Parsing Nordic Languages (PaNoLa)
PaNoLa will be devoted to Internet development and applications involving the automatic analysis of Danish, Finnish, Norwegian, and Swedish based on a Constraint Grammar (CG) formalism with the view of contributing to distance education regarding the nature, structure, and use of these four Nordic languages.
Though the present application is geared to a time span of only two years, this will be sufficient, we believe, to put the project on a very solid footing and at the same time produce important and highly visible results making new information about Nordic languages and language structure freely available, via the Internet, to the international community. This optimistic view is due to the fact that the project will build upon existing systems in two important respects:
VISL, which stands for "Visual Interactive Syntax Learning", has received financial support from various Danish government institutions since 1996. During that time, VISL has developed a wide range of teaching, learning, and research tools which are freely available to the world community over the Internet (URL: edu.visl.dk).
The goal of PaNoLa is to enhance the Nordic element within the VISL system. Currently, Danish is the only Nordic language among the fifteen VISL languages which consist of Arabic, Bosnian, Danish, Dutch, English, Esperanto, French, German, Greek, Italian, Japanese, Latin, Portuguese, Russian, and Spanish.

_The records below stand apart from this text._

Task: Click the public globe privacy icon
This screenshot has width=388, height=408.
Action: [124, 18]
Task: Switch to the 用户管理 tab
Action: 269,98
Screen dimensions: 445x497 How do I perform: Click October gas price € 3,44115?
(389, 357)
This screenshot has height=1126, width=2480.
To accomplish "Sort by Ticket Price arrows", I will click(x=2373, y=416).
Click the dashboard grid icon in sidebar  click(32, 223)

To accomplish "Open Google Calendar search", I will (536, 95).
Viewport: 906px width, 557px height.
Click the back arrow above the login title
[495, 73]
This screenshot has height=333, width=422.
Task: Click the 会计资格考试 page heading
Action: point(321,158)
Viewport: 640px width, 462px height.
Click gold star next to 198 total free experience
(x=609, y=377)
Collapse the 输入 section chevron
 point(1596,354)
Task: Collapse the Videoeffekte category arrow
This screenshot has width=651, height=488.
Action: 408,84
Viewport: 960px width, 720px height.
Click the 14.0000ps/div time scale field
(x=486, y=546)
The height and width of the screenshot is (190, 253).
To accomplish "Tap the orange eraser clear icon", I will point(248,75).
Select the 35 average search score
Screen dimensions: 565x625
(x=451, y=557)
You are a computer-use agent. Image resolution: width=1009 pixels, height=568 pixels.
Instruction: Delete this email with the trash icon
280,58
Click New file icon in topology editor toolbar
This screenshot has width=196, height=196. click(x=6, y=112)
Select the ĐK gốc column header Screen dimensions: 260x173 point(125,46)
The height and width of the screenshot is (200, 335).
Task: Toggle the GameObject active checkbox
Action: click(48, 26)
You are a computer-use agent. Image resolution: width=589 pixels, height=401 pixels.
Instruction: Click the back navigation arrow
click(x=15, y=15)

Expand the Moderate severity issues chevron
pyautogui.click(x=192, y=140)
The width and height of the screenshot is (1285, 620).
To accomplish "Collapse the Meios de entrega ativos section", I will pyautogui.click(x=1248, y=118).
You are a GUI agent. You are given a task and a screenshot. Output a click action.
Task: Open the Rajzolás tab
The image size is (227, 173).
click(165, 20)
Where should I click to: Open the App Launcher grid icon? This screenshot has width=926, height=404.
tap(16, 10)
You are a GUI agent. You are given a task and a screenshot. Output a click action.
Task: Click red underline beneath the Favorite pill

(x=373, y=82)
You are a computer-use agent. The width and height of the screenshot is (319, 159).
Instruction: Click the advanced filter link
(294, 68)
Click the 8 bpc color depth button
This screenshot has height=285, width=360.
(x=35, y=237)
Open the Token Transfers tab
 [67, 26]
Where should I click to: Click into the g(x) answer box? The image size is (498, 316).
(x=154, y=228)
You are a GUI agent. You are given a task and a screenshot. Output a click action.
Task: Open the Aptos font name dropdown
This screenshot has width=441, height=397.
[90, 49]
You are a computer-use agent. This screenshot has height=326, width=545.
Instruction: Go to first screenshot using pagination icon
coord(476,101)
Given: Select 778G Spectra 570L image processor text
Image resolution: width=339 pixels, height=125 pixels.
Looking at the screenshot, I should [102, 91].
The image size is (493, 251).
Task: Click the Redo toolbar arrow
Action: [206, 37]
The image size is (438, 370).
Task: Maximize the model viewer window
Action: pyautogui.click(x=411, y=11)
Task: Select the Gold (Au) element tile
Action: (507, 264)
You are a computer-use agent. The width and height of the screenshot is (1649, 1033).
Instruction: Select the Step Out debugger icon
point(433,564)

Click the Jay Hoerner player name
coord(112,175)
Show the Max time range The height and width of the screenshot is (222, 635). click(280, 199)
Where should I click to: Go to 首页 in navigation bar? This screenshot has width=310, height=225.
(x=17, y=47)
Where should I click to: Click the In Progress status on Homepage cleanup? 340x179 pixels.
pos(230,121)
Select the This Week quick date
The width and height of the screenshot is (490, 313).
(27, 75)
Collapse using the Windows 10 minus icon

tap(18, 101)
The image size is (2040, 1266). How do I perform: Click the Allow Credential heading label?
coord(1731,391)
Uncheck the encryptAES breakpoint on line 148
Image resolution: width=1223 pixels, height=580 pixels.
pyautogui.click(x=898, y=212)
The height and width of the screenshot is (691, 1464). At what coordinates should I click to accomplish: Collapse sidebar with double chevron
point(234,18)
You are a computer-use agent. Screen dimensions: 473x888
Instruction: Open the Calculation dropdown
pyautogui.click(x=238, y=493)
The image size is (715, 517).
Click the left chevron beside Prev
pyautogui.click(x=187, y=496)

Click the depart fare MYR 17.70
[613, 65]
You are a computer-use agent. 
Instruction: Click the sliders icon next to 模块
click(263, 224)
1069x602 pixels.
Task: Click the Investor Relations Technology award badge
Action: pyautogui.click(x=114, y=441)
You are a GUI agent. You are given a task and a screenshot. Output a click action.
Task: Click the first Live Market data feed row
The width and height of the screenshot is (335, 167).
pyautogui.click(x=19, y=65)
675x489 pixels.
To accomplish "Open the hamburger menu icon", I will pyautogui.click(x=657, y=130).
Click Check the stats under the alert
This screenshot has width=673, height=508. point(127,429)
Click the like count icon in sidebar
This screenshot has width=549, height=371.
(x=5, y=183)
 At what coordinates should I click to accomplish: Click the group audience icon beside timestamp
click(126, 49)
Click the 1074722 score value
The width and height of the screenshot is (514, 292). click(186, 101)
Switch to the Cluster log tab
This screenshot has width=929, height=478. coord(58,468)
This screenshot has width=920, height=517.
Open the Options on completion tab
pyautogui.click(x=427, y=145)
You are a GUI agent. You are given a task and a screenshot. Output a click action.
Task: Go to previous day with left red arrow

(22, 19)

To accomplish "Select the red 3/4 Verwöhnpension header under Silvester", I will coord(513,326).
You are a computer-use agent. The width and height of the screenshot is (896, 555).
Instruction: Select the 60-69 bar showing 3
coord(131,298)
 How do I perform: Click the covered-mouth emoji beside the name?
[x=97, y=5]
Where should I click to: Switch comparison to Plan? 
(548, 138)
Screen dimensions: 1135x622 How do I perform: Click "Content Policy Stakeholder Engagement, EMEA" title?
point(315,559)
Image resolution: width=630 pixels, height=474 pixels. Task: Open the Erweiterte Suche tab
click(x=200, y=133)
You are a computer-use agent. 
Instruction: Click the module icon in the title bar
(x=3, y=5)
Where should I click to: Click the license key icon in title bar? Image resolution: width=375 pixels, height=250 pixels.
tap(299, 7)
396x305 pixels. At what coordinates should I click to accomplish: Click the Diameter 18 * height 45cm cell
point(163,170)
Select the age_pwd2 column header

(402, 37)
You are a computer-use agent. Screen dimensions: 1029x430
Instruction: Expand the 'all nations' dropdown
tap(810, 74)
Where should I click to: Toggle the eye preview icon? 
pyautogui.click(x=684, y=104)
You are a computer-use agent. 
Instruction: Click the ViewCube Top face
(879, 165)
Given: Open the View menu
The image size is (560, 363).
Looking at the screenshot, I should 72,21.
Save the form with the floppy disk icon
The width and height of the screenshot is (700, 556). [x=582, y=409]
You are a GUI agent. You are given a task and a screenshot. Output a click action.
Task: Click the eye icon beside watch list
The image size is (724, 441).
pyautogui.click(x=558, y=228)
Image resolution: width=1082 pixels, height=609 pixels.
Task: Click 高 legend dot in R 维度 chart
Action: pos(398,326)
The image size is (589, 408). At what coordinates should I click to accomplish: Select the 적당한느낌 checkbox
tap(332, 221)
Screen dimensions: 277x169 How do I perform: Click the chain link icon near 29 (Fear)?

To this end it is important to link up with research communities in Norway, Sweden, and Finland which also work within the Constraint Grammar paradigm. This can be done by combining the efforts of the four scholars named in this application: Eckhard Bick (University of Southern Denmark), Janne Bondi Johannessen (University of Oslo), Fred Karlsson (University of Helsinki), and Torbjörn Lager (Uppsala University).
Through the joint efforts of these four scholars, existing CG-systems (some portions of which are available from the Finnish firm Lingsoft) can be enhanced and co-ordinated to yield a powerful unified electronic education and research network for these four Nordic languages.
The importance of developing computational tools for language learning and language processing for Nordic languages is actually mirrored in a joint decision by the European Council, the European Union and UNESCO to declare 2001 the European Year of Languages. The Norwegian coordinator Arne Aarseth explains the goal this way: "Språkåret har som føremål å skapa merksemd om og auka innsikt i det europeiske språklege mangfaldet. Ein ønskjer, gjennom ei rekkje tiltak, å motivera alle europeiske innbyggjarar til å læra språk, gjerne med vekt på dei såkalla minst brukte. Eit av desse verkemidla er større vekt på livslang språklæring."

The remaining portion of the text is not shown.